= WHAT YOU SHOULD DO =
Rewrite the records starting at the line with "The height and" and ending at the line with "[x=365, y=62]", putting "location bar" in place of "address bar" and changing nothing else. Omit the pictures from your answer.

= DATA SUPPLIED =
########################################
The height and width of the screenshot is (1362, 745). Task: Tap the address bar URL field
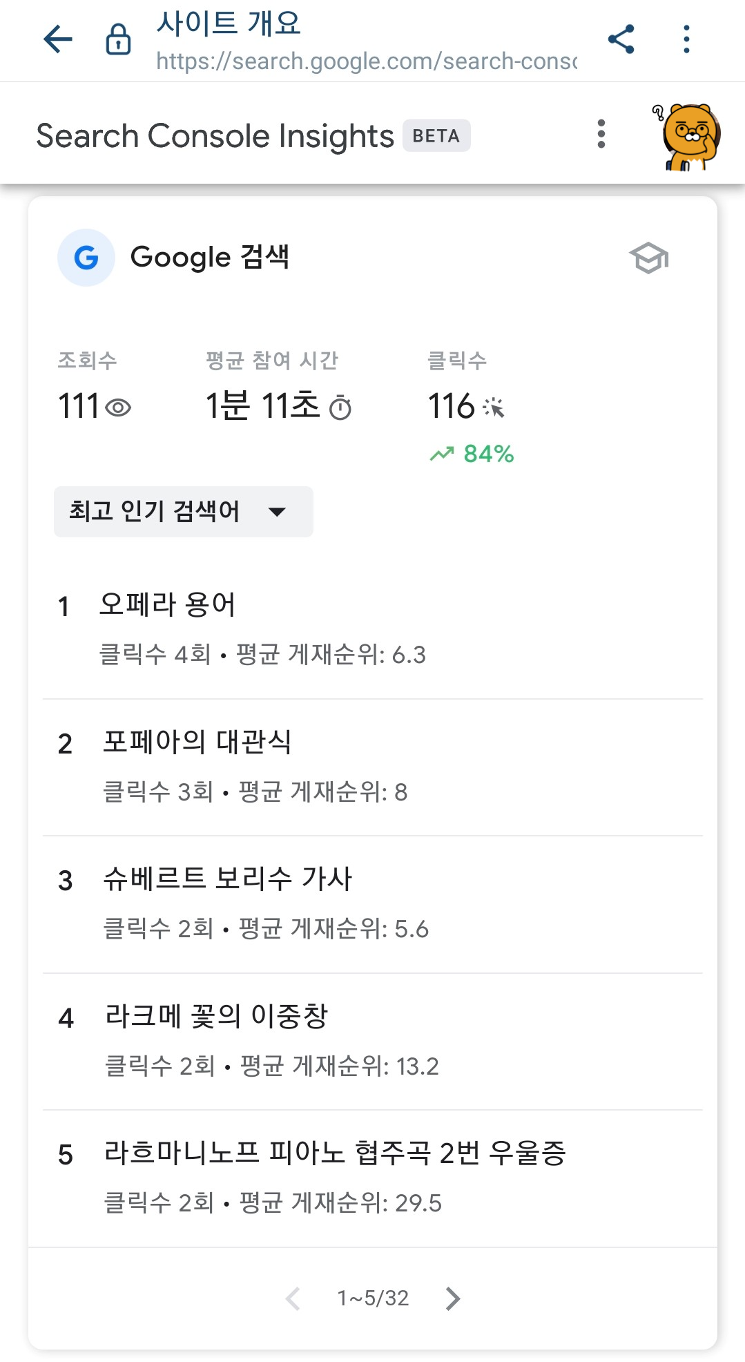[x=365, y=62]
########################################
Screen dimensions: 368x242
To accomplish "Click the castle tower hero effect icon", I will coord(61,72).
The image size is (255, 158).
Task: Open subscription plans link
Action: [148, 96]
########################################
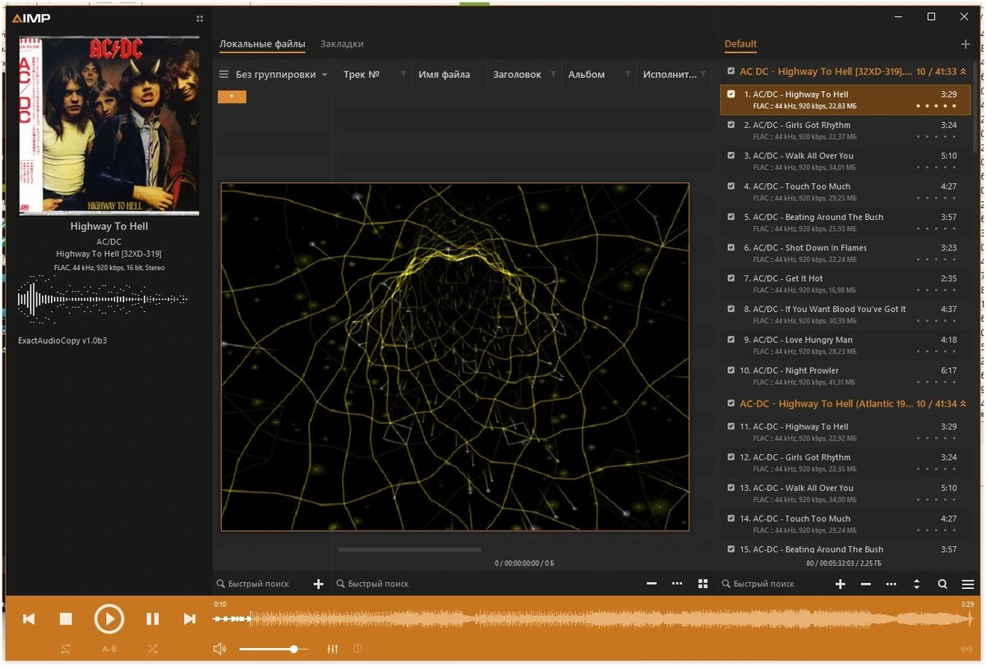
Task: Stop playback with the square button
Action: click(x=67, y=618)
########################################
= ANSWER TO THE PROBLEM =
The height and width of the screenshot is (1362, 745). Task: Tap the location bar URL field
[x=365, y=62]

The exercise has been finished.